* Exercise goal: The answer must be every line of the records below that holds the word "cover".

* Data for processing:
------------------------------------

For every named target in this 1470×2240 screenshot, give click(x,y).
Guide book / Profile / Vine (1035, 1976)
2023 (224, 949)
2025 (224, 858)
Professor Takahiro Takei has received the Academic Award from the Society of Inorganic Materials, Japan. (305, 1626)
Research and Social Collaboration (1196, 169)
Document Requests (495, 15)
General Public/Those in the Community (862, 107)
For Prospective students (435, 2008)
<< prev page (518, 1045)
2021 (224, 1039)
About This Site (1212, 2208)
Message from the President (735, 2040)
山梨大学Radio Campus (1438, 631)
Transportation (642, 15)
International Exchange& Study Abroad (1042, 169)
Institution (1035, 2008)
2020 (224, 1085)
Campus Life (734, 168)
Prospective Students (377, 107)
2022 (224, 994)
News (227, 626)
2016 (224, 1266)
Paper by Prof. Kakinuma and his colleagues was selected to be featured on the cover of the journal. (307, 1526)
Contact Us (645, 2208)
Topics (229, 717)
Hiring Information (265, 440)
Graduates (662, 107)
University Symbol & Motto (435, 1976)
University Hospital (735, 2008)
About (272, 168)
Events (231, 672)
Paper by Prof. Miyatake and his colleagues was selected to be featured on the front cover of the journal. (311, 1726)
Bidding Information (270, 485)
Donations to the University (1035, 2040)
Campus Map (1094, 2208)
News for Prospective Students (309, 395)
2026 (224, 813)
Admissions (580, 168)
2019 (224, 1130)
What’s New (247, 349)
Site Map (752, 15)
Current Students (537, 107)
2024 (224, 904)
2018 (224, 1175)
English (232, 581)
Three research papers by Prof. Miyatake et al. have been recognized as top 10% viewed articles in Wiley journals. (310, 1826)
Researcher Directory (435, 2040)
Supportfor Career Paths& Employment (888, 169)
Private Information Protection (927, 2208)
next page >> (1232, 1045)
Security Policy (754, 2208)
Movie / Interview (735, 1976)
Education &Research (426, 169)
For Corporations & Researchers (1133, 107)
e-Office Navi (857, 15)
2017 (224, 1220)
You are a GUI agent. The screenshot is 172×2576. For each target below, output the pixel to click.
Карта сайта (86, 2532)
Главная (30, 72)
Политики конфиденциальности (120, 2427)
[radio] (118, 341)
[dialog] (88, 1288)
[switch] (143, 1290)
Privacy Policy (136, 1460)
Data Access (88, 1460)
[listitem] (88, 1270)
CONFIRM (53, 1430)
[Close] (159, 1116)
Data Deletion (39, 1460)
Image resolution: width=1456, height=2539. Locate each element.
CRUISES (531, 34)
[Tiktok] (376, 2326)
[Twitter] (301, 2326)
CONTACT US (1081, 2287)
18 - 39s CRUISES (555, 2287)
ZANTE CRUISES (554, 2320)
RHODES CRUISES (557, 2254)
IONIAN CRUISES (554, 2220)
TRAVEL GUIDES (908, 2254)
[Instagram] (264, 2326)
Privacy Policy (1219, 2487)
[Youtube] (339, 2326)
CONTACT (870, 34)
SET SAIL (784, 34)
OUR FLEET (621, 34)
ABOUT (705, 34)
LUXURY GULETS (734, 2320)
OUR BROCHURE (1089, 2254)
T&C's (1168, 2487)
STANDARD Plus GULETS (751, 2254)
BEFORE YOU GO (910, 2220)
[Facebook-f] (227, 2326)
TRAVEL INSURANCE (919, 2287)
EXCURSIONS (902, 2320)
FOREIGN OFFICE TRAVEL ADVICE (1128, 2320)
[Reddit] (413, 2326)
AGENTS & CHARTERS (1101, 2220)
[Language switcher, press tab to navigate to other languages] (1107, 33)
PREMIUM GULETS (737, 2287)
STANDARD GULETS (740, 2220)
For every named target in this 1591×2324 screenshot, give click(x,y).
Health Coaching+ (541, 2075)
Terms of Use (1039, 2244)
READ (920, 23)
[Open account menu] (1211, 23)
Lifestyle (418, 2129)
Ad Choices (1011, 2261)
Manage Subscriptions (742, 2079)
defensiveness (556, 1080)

------------------------------------

* Output below:
Paper by Prof. Kakinuma and his colleagues was selected to be featured on the cover of the journal. (307, 1526)
Paper by Prof. Miyatake and his colleagues was selected to be featured on the front cover of the journal. (311, 1726)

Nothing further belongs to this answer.